Ecco il ritorno alla regola corretta
Un provvedimento, quello approvato in base all'articolo 77 della Costituzione, cui viene rimesso il compito, secondo i condizionanti desiderata del Capo dello Stato, di sancire i principi fondamentali cui dovranno ispirarsi tutte le iniziative delle Regioni.
Con questo finisce la brutta esperienza caratterizzata da corse in avanti dei governatori più audaci, da stop della magistratura - del tipo quello sancito dal Tar della Calabria all'ordinanza n. 37/2020 della presidente Santelli - e da errate premature aperture di esercizio che hanno causato non pochi inutili esborsi economici da parte di imprenditori già in crisi.
Un decreto legge che, fatte salve scongiurabili forme di recrudescenza epidemica, pone le basi per una politica improntata alla leale collaborazione, alla più produttiva concertazione e all'unità nazionale. Una modalità di governo della Repubblica sulla quale potere altresì investire - con opportune azioni manutentive (anche di tipo costituzionale) da effettuare sull'attuale sistema - anche in termini di attuazione del regionalismo differenziato (del quale in questa occasione si è sentito in giro il «profumo»), ovviamente avviato a seguito dell'intervenuta entrata a regime delle regole di finanza territoriale introdotte dal federalismo fiscale, garante dei livelli essenziali delle prestazioni.

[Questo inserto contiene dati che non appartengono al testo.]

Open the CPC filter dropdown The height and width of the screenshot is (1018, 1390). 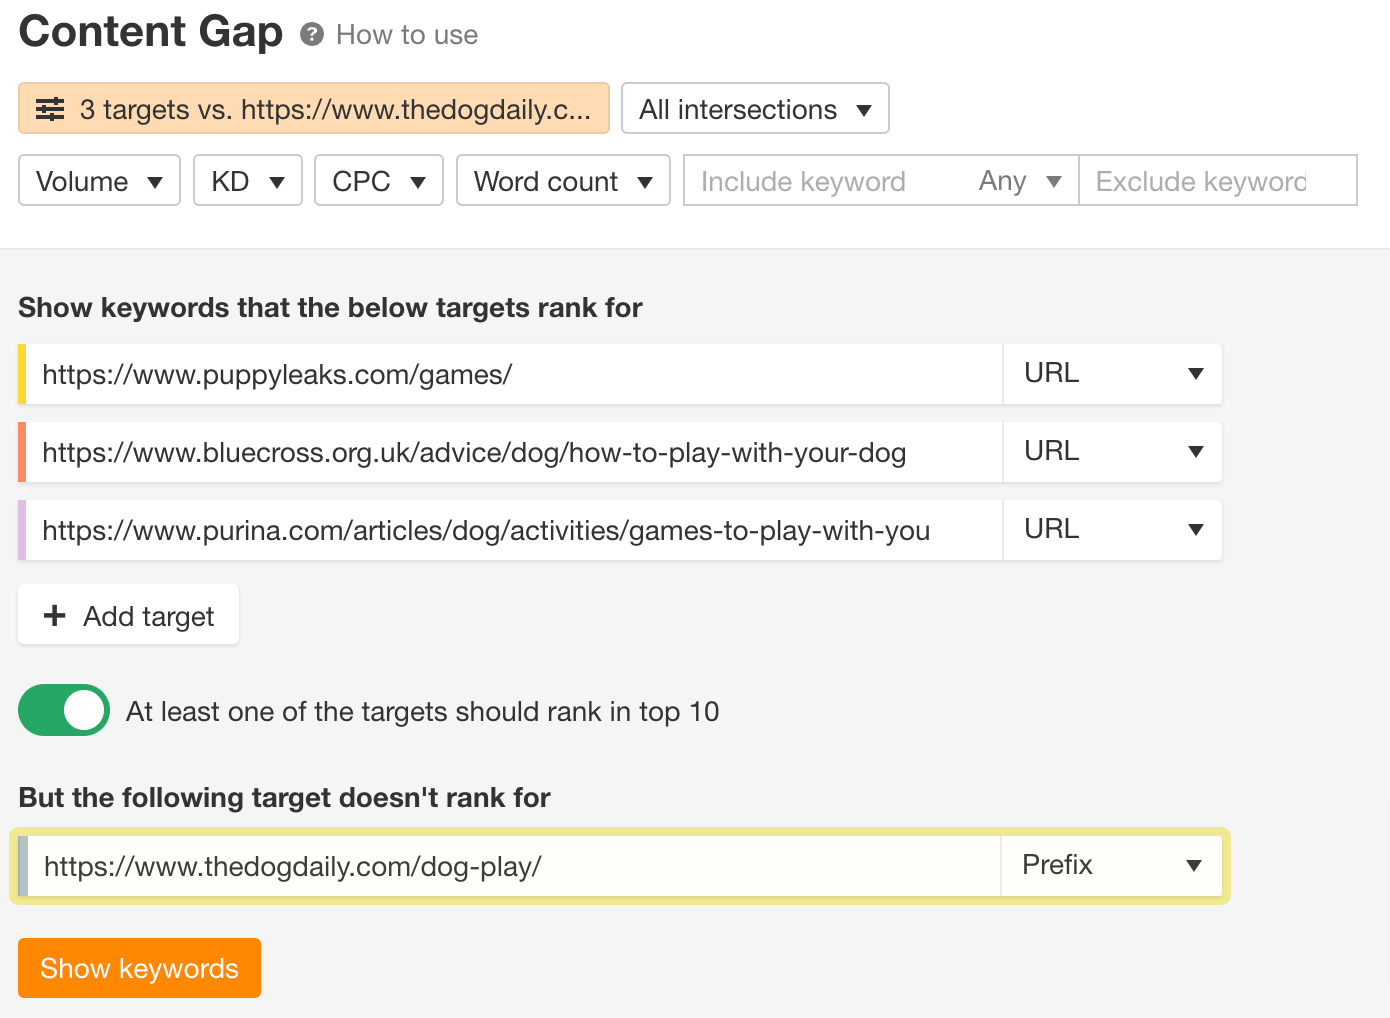pos(378,181)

A tutto questo si è arrivati dopo un periodo pieno zeppo di paure sociali e di incomprensioni tra il Governo - che attraverso gli undici decreti del suo Presidente non ha affatto coinvolto il Parlamento, fatto salvo l'esercizio della conversione dei suoi decreti legge - e le Regioni, dove spesso a prevalere è stata la competizione politica piuttosto che le ragioni di tutelare il Paese intero dal Covid-19 nella più assoluta solidarietà.

I paletti ci sono, adelante con juicio
A ben vedere, con il decreto legge appena approvato si è perfezionata una legislazione che fissa i principi fondamentali e generalmente regolativi per tutto il Paese in termini di lotta al Coronavirus, con conseguente ritorno alla ragione unitaria nel rispetto dell'autonomia delle singole Regioni. Il tutto, attraverso una legislazione condivisa, che godrà dell'esame parlamentare, impeditiva dell'esercizio emotivo del potere dei Presidenti delle Regioni di produrre, troppo liberamente, ordinanze finalizzate a sancire sul proprio territorio regionale una disciplina differenziata funzionale ad allentare i divieti e i limiti posti dal Governo in tema di contenimento dell'espandersi della epidemia.
Queste ultime potranno tuttavia esercitare sul tema, oltre all'assunzione delle ordinanze presidenziali di carattere restrittivo dei criteri sanciti nell'adottato decreto legge, il potere di emanare ordinanze presidenziali massimamente attuative e approvare leggi di dettaglio e connessi regolamenti, da valere in tema di tutela sistemica della salute, e quindi assumere i conseguenti atti amministrativi applicativi.